Et parfois, les choses les plus évidentes sautent aux yeux de tous, mais nos propres yeux sont voilés par cette tourmente indescriptible.

Admettre, c'est accepter que le voile qui obstrue cette réalité s'effondre enfin.

~

Seoul,
En pleine nuit

Il neige.
Il neige encore et toujours.

Il s'approche de la fenêtre comme un automate. De ses mains maigres, il en ouvre les battants, prenant soin de faire le moins de bruit possible.

Il vacille légèrement. Les calmants qu'on lui donne chaque soir commencent à faire effet. Il les déteste, en a horreur.

L'air froid s'engouffre dans la chambre ; il inspire à pleins poumons.

Il n'a pas le droit de s'approcher de la fenêtre. Et d'ailleurs, celle-ci devrait être verrouillée. Ils ont sûrement dû oublier.
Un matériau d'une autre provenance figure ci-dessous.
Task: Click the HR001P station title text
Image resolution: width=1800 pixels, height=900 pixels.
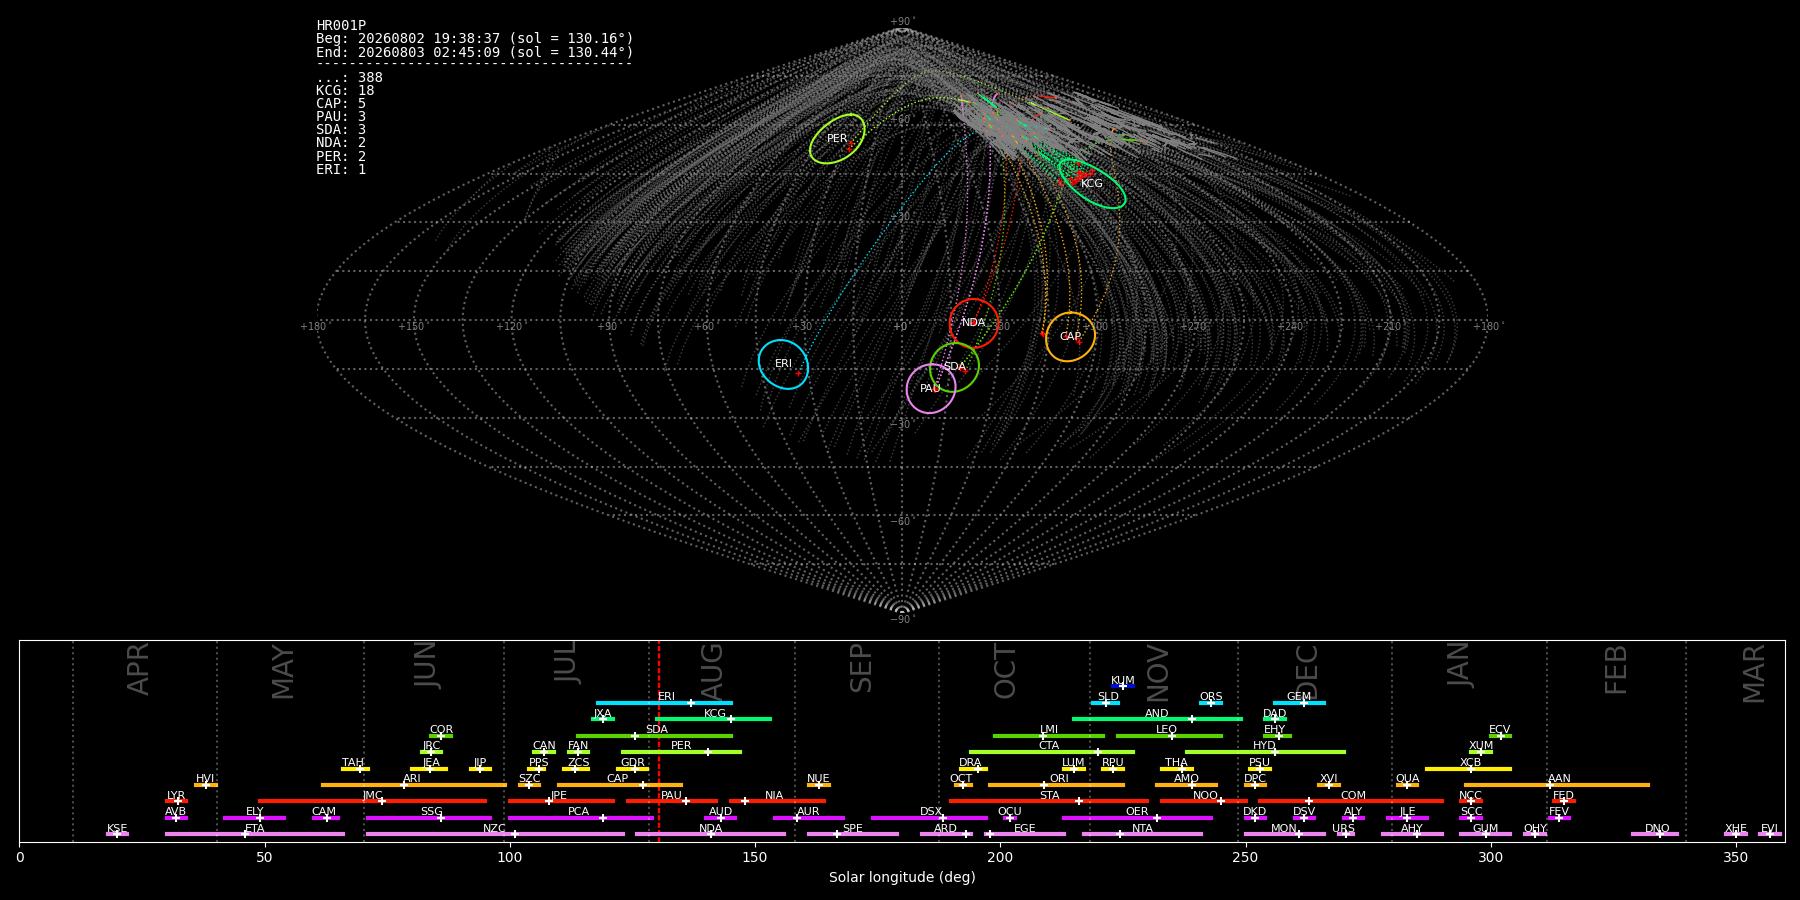Action: (341, 26)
Tant mieux, l'air lui manque.

Mais quelque chose lui manque davantage ; quelqu'un.

Quelqu'un à qui il ne cesse de penser, et de façon de plus en plus intense.

Ce prénom défile sans arrêt dans son esprit, à une vitesse telle que c'en est presque douloureux.

Quelqu'un qui n'est plus là ; parti, disparu à jamais.

Il l'a vu de ses yeux ; il ne peut en être autrement.
Ce visage, aussi blanc que la neige, sombrement ravivé par un tragique rouge écarlate.

Il semble que tout ait pris fin à cet instant.
Comme s'il était depuis au cœur d'une nuit perpétuelle interminable.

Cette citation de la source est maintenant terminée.